Jacques Higelin de retour dans les bacs avec Higelin 75

Âgé de 75 ans, le chanteur et poète Jacques Higelin sort un nouvel album intitulé simplement « Higelin 75 », dans lequel il réaffirme et revendique une « liberté » absolue.

Cette « liberté » totale, c’était « le postulat de départ » de ce nouveau disque, explique à l’AFP le musicien Dominique Mahut, vieux compagnon de route de Higelin. « L’idée qui s’est peu à peu imposée, cette fois, c’était de réussir à faire que le disque soit vraiment le reflet de ce qu’il est sur scène », ajoute le percussionniste, qui a coordonné l’album.

Jacques Higelin, capable sur scène de se laisser entraîner par la poésie dans des morceaux sans fin, a toujours eu plus de difficultés à se plier à l’exercice plus contraint et formaté du studio. C’est donc dans la ferme aménagée du musicien Rodolphe Burger, en Alsace, où le studio n’est qu’une pièce parmi les autres, que Mahut a emmené Higelin. Avec une seule consigne : laisser les mots et l’inspiration du chanteur mener le bal, en l’entourant d’une poignée de musiciens le connaissant très bien, dont Rodolphe Burger mais aussi la guitariste Edith Fambuena.

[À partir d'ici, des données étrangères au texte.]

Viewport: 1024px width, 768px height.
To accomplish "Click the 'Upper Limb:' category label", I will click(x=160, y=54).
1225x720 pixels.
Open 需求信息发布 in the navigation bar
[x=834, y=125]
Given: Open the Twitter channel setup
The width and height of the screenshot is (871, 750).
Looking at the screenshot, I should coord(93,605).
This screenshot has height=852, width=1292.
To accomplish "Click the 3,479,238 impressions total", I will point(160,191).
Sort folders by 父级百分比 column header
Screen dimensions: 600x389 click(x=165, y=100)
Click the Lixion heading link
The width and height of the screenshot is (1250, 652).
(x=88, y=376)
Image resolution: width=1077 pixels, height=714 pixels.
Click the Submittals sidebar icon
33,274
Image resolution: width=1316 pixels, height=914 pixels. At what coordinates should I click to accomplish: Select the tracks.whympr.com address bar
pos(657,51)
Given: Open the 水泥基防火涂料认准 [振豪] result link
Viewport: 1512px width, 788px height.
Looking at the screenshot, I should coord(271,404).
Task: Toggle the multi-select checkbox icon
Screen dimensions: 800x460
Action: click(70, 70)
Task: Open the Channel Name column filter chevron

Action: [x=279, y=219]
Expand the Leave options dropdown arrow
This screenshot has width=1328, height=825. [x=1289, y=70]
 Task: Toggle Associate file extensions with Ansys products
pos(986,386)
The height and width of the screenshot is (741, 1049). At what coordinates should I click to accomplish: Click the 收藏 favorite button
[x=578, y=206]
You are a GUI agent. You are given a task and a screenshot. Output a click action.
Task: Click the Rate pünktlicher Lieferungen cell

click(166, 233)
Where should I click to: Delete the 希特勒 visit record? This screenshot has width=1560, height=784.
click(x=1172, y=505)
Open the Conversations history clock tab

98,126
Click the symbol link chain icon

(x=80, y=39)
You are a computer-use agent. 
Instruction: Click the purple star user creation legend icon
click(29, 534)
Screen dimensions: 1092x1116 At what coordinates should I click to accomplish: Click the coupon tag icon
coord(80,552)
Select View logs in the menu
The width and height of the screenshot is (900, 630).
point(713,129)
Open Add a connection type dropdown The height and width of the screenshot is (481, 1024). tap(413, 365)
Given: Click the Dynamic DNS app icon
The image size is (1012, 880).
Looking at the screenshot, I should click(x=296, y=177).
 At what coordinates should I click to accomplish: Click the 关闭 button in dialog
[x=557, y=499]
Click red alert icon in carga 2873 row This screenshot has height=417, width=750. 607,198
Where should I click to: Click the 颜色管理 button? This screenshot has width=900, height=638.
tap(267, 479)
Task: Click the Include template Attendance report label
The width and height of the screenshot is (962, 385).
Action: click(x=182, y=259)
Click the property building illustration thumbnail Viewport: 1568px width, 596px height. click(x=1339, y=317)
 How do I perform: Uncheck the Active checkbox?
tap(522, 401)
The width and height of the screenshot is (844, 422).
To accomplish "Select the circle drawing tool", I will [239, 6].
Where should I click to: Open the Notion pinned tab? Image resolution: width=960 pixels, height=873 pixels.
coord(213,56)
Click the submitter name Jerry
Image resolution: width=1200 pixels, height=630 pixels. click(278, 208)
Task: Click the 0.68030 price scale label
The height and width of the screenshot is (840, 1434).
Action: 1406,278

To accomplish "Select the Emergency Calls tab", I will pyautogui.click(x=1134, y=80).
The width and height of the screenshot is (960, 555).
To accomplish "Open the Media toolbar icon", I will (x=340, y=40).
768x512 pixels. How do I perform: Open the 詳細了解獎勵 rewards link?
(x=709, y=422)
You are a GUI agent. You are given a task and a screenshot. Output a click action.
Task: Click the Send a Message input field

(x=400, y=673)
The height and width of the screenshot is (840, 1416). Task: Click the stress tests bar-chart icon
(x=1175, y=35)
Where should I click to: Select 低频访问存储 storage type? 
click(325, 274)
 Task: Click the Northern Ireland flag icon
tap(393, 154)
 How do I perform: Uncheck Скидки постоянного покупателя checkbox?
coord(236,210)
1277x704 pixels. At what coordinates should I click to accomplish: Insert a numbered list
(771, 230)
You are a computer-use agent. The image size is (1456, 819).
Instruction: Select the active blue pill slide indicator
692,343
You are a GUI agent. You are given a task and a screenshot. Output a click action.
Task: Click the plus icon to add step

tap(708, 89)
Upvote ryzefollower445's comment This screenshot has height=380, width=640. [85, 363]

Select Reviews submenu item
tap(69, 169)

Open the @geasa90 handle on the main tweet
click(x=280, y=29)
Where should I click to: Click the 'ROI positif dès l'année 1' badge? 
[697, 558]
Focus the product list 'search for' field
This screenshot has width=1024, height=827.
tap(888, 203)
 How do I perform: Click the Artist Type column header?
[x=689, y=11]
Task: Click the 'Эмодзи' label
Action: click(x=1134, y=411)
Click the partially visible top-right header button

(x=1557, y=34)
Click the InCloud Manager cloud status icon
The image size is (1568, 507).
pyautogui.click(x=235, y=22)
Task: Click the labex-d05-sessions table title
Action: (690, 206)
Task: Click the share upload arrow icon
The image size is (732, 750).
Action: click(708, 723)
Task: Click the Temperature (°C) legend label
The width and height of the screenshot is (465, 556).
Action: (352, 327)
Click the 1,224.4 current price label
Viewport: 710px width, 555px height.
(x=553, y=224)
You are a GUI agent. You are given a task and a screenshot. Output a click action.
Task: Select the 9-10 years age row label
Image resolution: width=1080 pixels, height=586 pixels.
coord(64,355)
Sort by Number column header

Des titres loin des formats habituels et des idées noires

Résultat : plusieurs chansons à rallonge, loin des trois minutes réglementaires du format radio, dont « À feu et à sang » et ses plus de 21 minutes en conclusion du disque. On y entend Jacques Higelin fulminer et hurler ses idées noires, à mille lieues de son image revendiquée d' »enchanteur » de la chanson française : « Je ne suis pas toujours d’humeur à écrire +Tombé du ciel »+, si tu veux savoir…. Je ne suis qu’un pur-sang en rut qui rue des quatre fers contre les barreaux de ton enclos », y clame-t-il sur une composition rock-jazz qui a été enregistrée en une seule prise. D’autres morceaux-fleuve sont nés de ses séances mais ont été ensuite retravaillés – et un peu raccourcis – en studio par Edith Fambuena comme « Habla quoi ? », « Loco loco » ou « L’emploi du temps », texte évoquant le rapport au temps très particulier de Jacques Higelin.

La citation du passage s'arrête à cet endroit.